Depois de muito caminhar encontrou o açude de onde tirava água desde que se entendia por gente. Nunca a seca castigara tanto seu sertão, jamais deparou-se com aquela visão medonha, um misto de barro e lama seca. Mas não só o açude, não só o sertão, sua alma estava seca, quebradiça como a galhagem da caatinga, como o leito rachado da margem.
A comida estava no fim e não sabia por quanto tempo a sopa de palmas aplacaria a fome de sua prole. E ali, enterrada até a cintura no buraco lamacento, perguntava-se como iria voltar. Já não tinha forças para se levantar, percorrer o caminho de volta, seria a via sacra, seria sua penitência involuntária, imposta por sua árida realidade.
O que dizer aos filhos, não poderia olhar em seus olhos esbugalhados de fome e sede, pele sobre osso e dizer que a água acabou.

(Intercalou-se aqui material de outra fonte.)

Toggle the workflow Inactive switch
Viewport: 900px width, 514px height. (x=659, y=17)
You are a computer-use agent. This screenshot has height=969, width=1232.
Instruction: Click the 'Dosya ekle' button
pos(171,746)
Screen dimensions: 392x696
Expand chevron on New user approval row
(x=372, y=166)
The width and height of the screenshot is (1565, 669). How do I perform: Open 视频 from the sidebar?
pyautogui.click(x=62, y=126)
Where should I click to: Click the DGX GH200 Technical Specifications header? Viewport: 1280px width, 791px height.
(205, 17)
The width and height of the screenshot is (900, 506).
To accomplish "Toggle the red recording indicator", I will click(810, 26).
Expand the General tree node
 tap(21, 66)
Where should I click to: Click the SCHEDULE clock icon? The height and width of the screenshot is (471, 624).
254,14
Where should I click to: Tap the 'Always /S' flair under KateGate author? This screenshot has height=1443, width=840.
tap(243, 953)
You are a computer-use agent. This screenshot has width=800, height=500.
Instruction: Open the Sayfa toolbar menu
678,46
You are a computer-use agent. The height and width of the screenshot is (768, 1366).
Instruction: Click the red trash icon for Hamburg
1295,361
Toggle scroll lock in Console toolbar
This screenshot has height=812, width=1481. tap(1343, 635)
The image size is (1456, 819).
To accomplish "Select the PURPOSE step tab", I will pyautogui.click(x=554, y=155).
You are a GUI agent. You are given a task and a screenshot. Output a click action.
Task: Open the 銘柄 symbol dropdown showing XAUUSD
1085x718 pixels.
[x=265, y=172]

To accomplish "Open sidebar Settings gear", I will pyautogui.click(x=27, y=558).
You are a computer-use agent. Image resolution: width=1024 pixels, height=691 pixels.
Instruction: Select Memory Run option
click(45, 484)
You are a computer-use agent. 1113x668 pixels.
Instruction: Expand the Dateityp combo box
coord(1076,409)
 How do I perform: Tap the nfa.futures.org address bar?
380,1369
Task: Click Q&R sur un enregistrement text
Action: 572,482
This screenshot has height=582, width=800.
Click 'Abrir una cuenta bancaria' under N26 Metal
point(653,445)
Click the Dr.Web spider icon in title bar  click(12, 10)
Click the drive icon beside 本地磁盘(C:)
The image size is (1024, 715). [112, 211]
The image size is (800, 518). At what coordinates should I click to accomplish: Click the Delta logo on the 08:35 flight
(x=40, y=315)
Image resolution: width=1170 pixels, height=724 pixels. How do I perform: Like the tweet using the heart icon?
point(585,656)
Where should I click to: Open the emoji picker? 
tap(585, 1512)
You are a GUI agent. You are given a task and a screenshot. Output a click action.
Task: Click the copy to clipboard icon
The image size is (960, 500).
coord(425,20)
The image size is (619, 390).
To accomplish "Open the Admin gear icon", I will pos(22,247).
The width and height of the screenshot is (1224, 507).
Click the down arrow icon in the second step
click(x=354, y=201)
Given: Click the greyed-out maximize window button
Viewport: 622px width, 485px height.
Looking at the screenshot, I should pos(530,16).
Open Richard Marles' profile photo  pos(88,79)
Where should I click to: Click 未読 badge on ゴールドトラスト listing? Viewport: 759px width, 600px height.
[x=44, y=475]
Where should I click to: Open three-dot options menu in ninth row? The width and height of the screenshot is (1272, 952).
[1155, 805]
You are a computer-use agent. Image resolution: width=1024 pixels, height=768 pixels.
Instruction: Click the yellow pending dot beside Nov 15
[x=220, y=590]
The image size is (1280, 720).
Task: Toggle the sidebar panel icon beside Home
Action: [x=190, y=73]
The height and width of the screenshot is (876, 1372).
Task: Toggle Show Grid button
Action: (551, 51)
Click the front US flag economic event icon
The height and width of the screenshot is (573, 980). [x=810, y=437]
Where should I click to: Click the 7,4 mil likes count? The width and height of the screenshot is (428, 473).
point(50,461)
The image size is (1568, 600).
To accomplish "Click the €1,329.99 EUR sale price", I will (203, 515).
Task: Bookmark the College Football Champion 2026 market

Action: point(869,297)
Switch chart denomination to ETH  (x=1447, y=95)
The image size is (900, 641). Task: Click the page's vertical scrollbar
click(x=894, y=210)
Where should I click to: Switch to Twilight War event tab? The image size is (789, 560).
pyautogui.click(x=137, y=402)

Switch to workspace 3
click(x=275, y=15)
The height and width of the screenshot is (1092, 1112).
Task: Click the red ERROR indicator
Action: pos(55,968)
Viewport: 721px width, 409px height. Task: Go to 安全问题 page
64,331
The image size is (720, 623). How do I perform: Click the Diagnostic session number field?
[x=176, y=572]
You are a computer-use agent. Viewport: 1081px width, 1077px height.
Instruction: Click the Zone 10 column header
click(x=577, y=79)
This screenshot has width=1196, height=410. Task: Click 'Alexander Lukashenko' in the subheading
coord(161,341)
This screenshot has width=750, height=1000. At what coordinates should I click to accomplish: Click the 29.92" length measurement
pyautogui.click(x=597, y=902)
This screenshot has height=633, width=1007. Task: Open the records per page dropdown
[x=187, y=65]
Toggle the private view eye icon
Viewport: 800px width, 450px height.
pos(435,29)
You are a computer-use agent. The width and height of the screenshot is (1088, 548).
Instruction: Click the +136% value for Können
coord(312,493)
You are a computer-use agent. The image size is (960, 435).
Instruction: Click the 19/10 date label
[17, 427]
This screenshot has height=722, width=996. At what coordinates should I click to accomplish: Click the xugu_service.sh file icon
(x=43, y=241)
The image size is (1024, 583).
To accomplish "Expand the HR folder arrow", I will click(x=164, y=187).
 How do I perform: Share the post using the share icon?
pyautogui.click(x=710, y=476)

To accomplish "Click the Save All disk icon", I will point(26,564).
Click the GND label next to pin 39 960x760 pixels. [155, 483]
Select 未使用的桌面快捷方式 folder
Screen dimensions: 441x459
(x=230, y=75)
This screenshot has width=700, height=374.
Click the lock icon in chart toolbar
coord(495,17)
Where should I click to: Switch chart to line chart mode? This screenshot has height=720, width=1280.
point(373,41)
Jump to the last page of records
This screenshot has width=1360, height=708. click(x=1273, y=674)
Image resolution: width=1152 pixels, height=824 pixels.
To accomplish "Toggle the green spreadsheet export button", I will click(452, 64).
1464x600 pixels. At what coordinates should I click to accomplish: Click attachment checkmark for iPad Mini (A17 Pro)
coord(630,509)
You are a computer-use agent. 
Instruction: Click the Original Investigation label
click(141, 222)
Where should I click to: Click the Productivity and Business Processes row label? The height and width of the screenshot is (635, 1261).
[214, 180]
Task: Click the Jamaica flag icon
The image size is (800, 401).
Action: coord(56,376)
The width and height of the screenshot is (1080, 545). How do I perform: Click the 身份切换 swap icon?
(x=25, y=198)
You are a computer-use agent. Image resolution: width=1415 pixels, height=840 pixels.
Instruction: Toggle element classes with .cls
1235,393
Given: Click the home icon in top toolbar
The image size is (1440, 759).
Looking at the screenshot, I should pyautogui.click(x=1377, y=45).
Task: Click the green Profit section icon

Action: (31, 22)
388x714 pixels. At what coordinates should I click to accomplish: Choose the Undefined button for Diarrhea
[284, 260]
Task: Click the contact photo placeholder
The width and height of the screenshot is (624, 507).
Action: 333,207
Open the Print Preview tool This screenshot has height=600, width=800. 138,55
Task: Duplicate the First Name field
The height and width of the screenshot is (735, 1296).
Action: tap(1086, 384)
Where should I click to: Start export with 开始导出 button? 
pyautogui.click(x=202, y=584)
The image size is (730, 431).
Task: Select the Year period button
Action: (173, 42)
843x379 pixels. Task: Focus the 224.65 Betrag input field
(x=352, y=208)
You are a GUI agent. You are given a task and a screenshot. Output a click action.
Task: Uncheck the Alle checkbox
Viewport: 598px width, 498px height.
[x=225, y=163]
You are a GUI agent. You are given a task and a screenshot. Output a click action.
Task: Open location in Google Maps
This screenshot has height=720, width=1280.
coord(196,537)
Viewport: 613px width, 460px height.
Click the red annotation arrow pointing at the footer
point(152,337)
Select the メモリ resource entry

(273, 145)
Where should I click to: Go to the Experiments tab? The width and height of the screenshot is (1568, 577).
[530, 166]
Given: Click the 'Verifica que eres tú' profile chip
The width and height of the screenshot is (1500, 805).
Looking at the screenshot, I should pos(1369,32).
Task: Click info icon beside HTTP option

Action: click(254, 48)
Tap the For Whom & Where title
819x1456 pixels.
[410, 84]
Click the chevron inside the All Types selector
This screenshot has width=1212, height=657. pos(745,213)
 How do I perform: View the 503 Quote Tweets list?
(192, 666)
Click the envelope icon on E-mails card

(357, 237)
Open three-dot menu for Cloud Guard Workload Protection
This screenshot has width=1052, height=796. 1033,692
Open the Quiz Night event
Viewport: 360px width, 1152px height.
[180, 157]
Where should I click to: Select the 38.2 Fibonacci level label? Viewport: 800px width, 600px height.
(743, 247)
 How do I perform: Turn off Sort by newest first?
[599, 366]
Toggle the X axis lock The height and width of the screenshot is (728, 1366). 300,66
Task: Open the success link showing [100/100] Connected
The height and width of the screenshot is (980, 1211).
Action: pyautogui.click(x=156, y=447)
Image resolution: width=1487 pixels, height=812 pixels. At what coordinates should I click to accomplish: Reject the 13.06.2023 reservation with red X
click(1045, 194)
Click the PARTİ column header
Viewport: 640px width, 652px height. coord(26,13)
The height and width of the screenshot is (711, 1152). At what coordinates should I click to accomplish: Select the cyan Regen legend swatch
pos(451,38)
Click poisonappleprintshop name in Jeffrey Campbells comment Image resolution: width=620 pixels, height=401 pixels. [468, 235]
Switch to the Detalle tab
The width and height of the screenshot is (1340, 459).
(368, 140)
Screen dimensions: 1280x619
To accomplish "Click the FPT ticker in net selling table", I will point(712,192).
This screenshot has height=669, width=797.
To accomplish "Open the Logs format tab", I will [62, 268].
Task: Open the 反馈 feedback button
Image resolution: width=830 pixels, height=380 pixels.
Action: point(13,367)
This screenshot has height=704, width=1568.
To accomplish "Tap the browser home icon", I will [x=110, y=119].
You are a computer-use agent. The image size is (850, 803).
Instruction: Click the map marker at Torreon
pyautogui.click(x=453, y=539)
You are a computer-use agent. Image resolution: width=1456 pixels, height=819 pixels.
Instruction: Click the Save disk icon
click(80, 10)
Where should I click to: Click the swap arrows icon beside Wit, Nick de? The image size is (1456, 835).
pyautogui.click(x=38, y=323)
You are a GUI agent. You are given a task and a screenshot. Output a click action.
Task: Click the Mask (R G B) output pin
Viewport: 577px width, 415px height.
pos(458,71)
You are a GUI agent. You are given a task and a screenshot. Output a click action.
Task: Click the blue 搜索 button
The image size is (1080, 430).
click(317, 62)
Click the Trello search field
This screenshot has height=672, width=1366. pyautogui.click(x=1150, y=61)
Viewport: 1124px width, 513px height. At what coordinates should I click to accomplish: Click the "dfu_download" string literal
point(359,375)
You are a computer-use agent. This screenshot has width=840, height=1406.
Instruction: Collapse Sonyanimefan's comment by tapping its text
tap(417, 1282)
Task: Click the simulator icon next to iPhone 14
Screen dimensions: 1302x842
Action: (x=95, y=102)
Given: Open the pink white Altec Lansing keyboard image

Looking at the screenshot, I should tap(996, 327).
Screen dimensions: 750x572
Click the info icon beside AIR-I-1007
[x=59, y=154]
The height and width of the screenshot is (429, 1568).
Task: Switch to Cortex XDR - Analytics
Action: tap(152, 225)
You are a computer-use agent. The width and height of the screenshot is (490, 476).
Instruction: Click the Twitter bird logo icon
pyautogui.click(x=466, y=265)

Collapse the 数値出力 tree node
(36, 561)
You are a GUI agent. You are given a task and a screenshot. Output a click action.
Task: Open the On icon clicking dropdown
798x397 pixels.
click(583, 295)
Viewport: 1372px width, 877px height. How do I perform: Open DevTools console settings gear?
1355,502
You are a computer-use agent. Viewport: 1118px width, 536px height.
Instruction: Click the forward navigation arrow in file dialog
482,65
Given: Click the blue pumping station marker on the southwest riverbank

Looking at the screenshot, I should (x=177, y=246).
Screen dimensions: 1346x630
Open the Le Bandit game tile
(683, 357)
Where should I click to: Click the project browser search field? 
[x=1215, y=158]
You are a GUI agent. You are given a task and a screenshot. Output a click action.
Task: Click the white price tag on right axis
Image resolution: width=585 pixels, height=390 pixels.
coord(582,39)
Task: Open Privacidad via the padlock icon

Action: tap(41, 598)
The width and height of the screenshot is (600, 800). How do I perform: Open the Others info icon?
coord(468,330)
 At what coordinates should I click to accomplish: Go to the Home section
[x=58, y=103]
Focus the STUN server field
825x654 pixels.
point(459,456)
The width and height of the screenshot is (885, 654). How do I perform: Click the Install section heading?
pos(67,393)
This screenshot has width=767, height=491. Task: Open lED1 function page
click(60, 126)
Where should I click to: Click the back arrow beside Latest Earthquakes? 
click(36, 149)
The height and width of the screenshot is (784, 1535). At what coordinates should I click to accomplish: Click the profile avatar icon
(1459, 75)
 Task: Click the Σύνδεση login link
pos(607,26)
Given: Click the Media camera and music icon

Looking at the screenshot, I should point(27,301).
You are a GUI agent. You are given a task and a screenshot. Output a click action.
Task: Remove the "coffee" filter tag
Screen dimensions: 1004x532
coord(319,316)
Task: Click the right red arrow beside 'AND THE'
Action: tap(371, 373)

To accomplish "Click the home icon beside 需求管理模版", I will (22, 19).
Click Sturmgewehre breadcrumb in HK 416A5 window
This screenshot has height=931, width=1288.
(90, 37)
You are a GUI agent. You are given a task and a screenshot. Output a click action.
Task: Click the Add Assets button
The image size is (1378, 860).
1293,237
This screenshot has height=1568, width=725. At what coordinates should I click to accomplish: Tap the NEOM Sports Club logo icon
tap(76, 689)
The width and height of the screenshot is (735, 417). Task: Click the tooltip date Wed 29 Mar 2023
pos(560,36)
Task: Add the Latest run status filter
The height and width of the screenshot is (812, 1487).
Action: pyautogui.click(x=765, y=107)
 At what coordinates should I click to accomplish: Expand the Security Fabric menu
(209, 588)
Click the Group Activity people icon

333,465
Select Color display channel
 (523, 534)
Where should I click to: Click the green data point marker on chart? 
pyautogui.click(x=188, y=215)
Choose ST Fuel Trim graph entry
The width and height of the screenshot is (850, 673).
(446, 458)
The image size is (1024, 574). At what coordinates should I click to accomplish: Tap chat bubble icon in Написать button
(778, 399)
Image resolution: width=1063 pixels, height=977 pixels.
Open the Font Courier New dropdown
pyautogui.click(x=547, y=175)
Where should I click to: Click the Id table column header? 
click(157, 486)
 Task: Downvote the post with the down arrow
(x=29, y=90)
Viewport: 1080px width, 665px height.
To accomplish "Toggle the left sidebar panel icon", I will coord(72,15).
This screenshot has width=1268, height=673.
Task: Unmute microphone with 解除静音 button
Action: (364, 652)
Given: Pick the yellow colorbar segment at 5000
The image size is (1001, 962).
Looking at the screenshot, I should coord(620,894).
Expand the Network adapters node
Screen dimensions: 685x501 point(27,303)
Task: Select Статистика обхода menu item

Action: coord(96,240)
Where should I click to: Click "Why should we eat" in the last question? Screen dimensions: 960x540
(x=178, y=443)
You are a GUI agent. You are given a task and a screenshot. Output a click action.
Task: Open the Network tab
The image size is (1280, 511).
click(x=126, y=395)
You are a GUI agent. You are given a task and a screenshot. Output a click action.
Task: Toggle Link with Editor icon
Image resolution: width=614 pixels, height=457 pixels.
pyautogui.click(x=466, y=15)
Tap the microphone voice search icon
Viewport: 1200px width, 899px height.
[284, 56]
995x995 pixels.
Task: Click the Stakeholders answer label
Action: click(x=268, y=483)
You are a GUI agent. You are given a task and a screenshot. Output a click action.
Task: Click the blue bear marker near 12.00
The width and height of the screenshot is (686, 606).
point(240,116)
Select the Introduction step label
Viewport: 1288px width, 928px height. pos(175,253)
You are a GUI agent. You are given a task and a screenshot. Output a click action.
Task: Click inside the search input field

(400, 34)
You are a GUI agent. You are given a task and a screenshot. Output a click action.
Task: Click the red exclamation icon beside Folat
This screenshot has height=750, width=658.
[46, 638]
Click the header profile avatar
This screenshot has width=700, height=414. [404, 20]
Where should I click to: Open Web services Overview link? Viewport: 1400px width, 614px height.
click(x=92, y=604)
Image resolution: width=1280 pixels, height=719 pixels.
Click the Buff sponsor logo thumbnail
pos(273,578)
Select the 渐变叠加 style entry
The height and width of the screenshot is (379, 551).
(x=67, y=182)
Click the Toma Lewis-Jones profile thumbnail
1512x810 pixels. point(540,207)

Cada passo uma pontada no peito, mais o ritmo de sua respiração aumentava. Até que por um momento parou. Quis sair correndo, pedir para os santos, para Nossa Senhora, que fizesse chover, que mandasse suas lágrimas para aplacar a sede de seus filhos, pois ela sabia da dor, ela a entendia, viu seu filho morrer no sofrimento e foi forte, não abandonou Jesus em sua hora difícil e relutante continuou a caminhada.
Quando entrou, um dos filhos sentado aos pés do fogão de lenha, dizia baixinho:
“ _ Santos e Nossa Senhora no sertão são surtos!”